Per il Genoa il calcio moderno ha riservato ben poche gioie e molti dolori, basti pensare che l’ultima partecipazione dei rossoblù nella massima serie risale alla stagione 1994-95 ed appena tre anni fa assaggiavano il duro pane della C1. Un gran dolore il Genoa lo aveva riservato anche ai tifosi viola allorquando, il 22 novembre 1981, il portiere Martina “abbatteva” Antognoni con una ginocchiata degna di un Karateka. Il gelo cadde sullo stadio, la respirazione bocca a bocca di “pallino” Raveggi assunse toni da tragedia in diretta, e la sopravvivenza fu un puro miracolo. E’ un ricordo che lega indissolubilmente il Genoa alla Fiorentina, accaduto al personaggio, il “capitano” appunto, che più di tutti ha rappresentato la Fiorentina in Italia e nel mondo. Un altro grande personaggio che, limitatamente ai pochi anni trascorsi in viola, ha fatto la storia della Fiorentina, è Roberto Baggio. Il “piccolo Buddha” ha realizzato 205 reti in serie A, ma la prima di queste fu proprio a Napoli (siamo quindi passati a trattare la terza storica protagonista riassurta ai fasti della massima serie), il giorno che i partenopei conquistarono il loro primo scudetto. Era il 10 maggio 1987, la cornice era il San Paolo stracolmo all’inverosimile, e Roberto giocava col numero 11, cedendo alla regola dell’ubi maior minor cessat visto che il 10 era ancora sulle spalle di Antognoni; fu quella una delle poche occasioni nella quale i due talenti si trovarono insieme sul rettangolo verde sotto il segno del giglio e Baggio bagnò quella storica giornata con il personale battesimo del gol realizzando al 39° il definitivo 1-1. Dall’altra parte c’erano Maradona, Giordano, Bagni a completare il quadro di una grande giornata di sport che aggiunge, se ce n’era bisogno, valore storico ad un avversario da troppo tempo in declino. Napoli sinonimo di piacevoli ricordi per la Fiorentina più del Genoa quindi, ma comunque entrambi riaccolti a braccia aperte dalla Firenze viola che ha così altre due date da segnare sul calendario.

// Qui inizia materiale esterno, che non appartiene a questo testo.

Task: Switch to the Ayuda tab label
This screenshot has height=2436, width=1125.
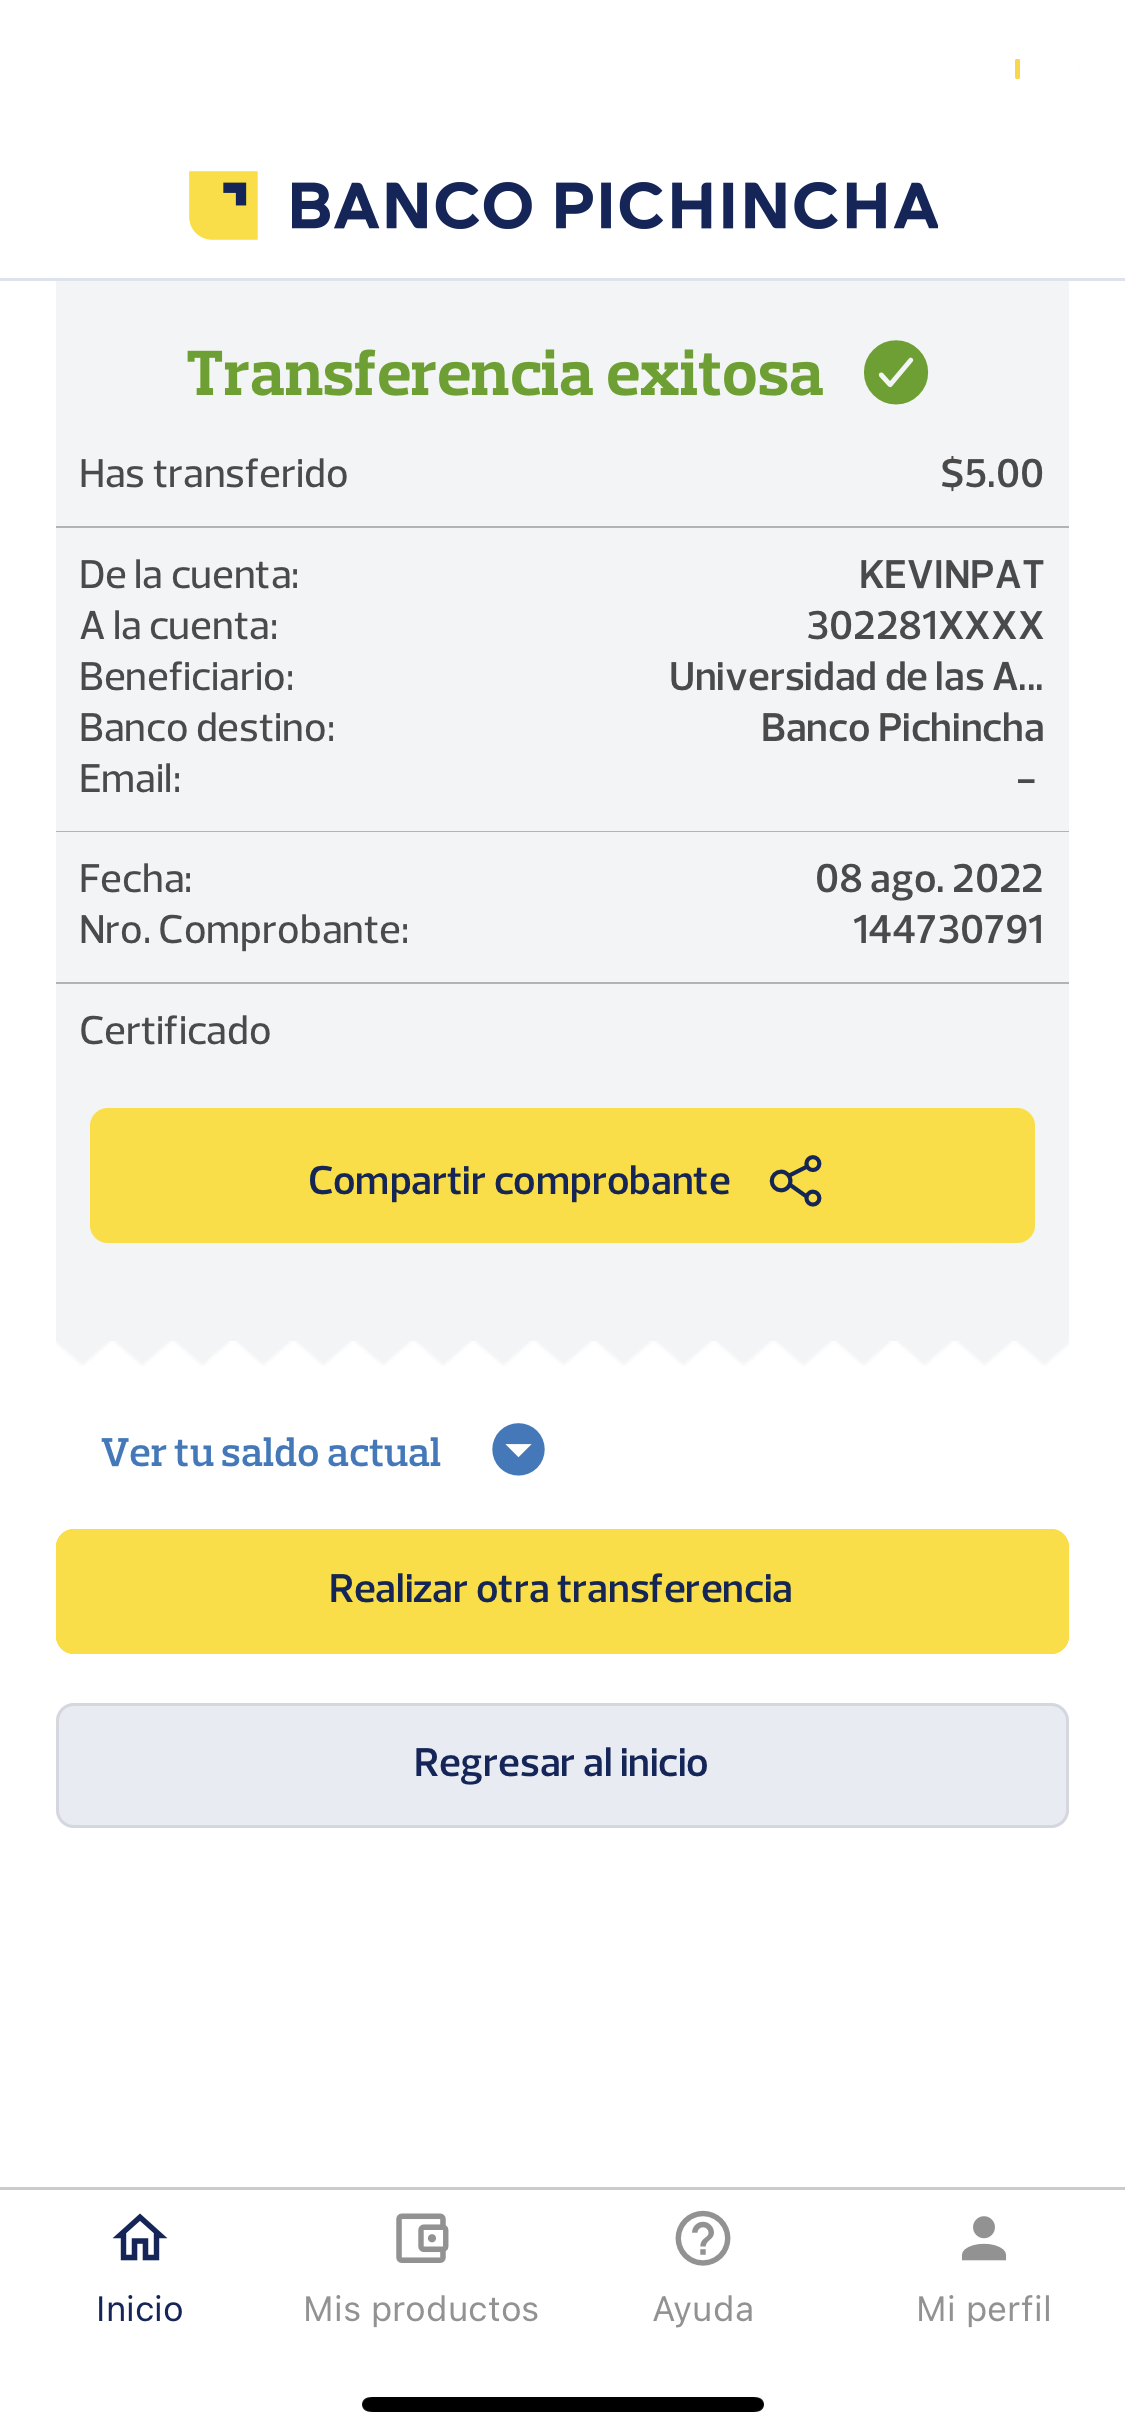Action: (x=703, y=2309)
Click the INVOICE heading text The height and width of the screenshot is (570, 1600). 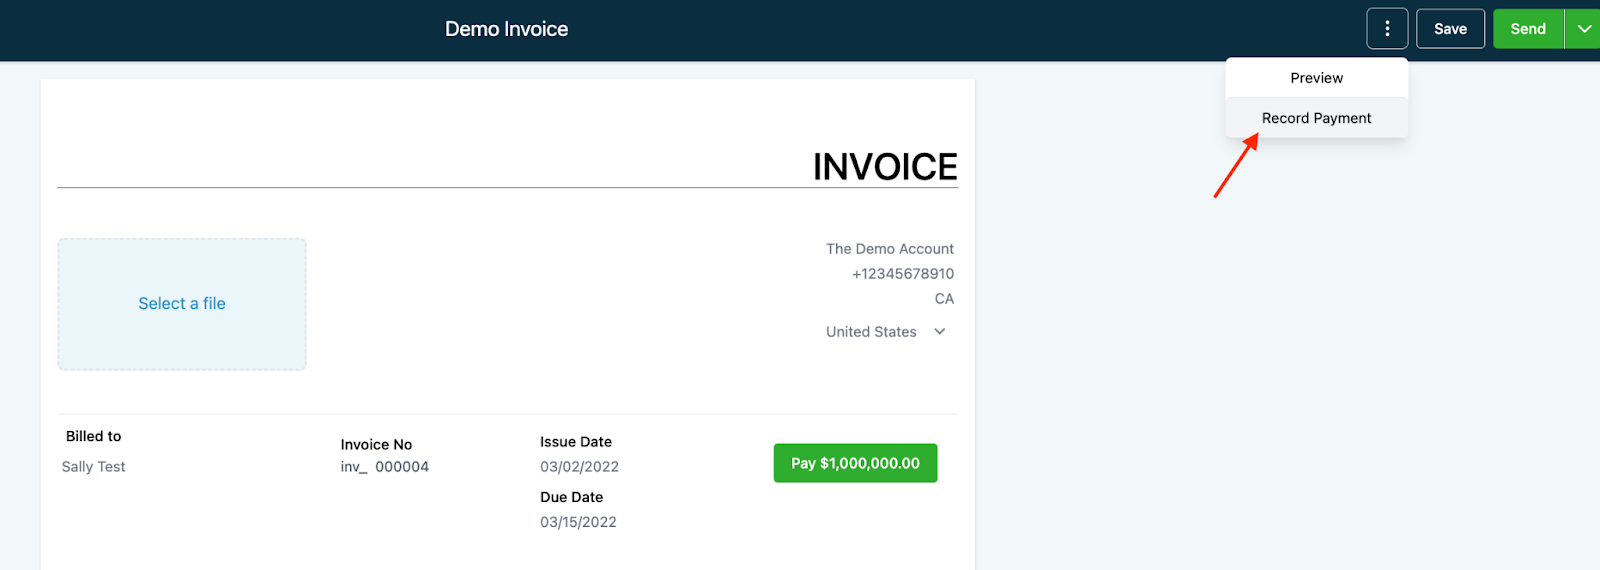[885, 166]
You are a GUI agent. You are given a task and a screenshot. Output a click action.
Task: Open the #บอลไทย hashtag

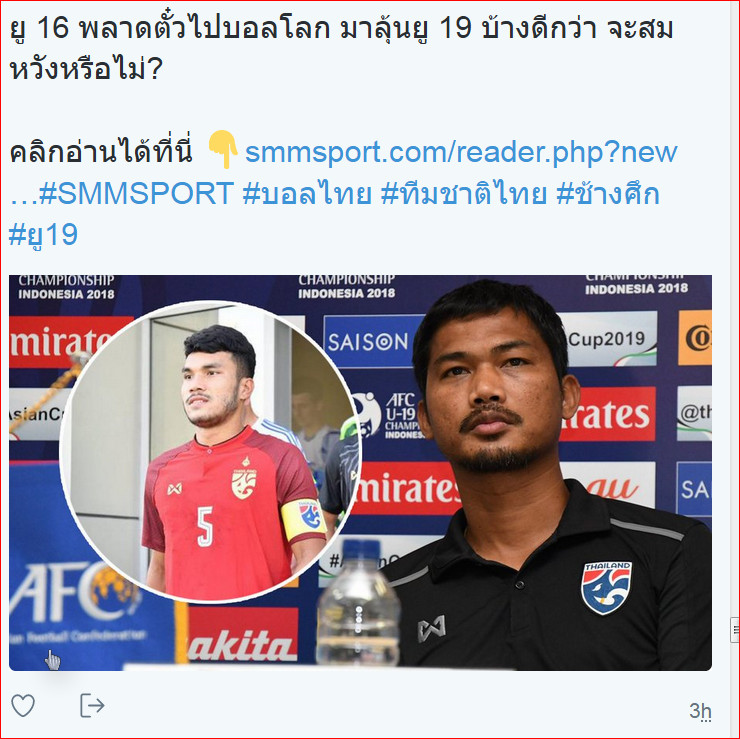[307, 193]
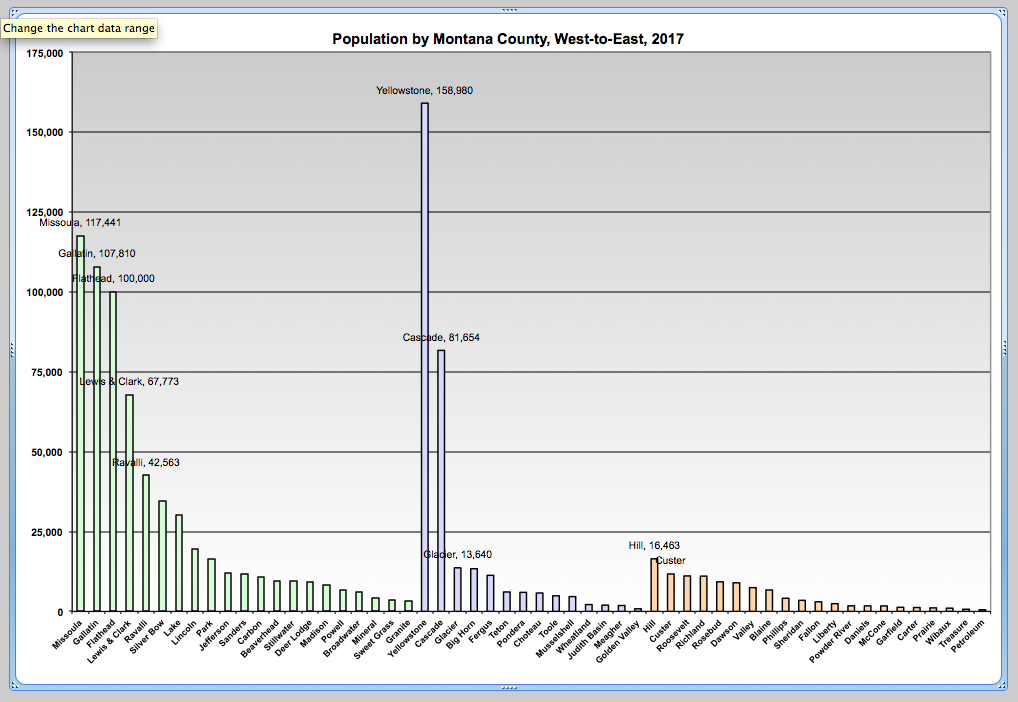Select the Yellowstone, 158,980 data label
This screenshot has height=702, width=1018.
[424, 91]
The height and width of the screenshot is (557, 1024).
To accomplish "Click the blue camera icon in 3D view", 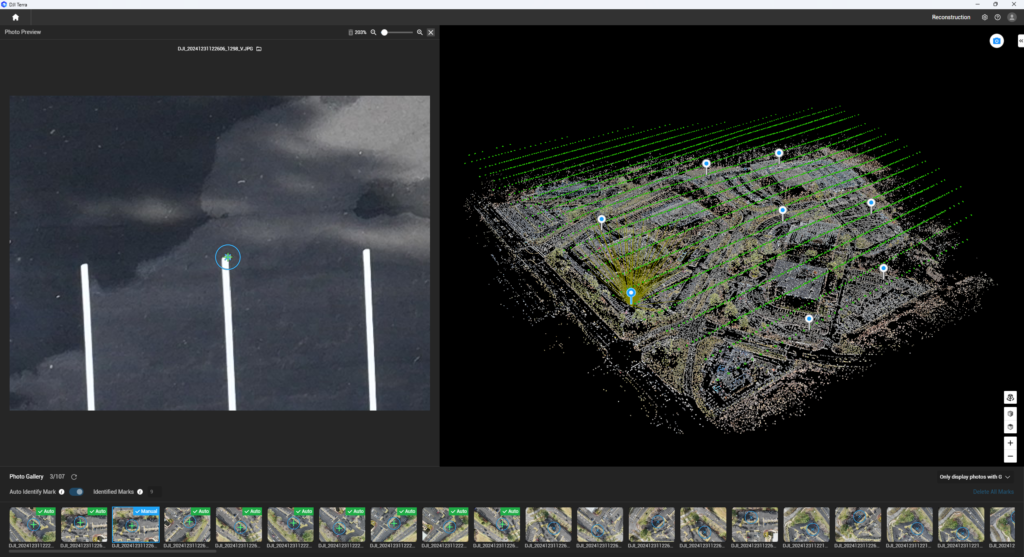I will [x=996, y=41].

E adesso la linea passa a… 90° minuto.
Chiudiamo con questa breve fotografia di un calcio oramai perduto, incorniciato dalle parole e dalle immagini di personaggi che con la loro estemporaneità ed apparente improvvisazione rendevano tutto più vero al punto che per anni ci hanno fatto credere che le partite iniziassero da 0-0, e che anche squadre come il Verona di Bagnoli e la Sampdoria di Mantovani (…come hanno osato le insolenti) avrebbero potuto vincere il campionato. Eravamo tutti più giovani e questo ci sovviene rileggendo i nomi che hanno fatto la storia di 90° minuto. Dallo studio di Roma coordinava le operazioni Paolo Valenti, un maestro di sportività ed equilibrio; solo dopo la prematura scomparsa si venne a sapere, infatti, che egli era tifoso viola (pensate… ci aveva fregato tutti, nonostante i tanti anni di sovraesposizione mediatica) e ci piace creare questo parallelo fra i tre vecchi compagni d’avventure che si riaffacciano sul palcoscenico della serie A e le voci che per anni ne hanno narrato le gesta. Da Torino Beppe Barletti era l’inviato più dichiaratamente “a strisce”, coadiuvato dall’ineffabile Franco Costa (ricordate? Quello perennemente attaccato alla giacca dell’Avvocato). Da Napoli invece spuntava Italo Kunhe e a lui si alternava Luigi Necco che salutava sommerso da ragazzini protesi verso il classico… ”Ciao mamma”. E che dire di Giorgio Bubba che inscenava dei veri e propri teatrini sul Genoa trasformando il servizio per 90° minuto in una fiction della prima ora. Figure, quasi figurine, nel senso della storicità che le renderebbero degne di essere inserite nell’almanacco Panini, alle quali siamo tuttora affezionati, ben consci del loro ruolo di testimoni di un tempo che non tornerà più. Nel loro ricordo però il ritorno in serie A di Juve, Genoa e Napoli ci appare permeato di quella purezza ormai irrimediabilmente perduta. Ed è grazie anche a loro che diciamo… Bentornata cara, vecchia, ed amata serie A.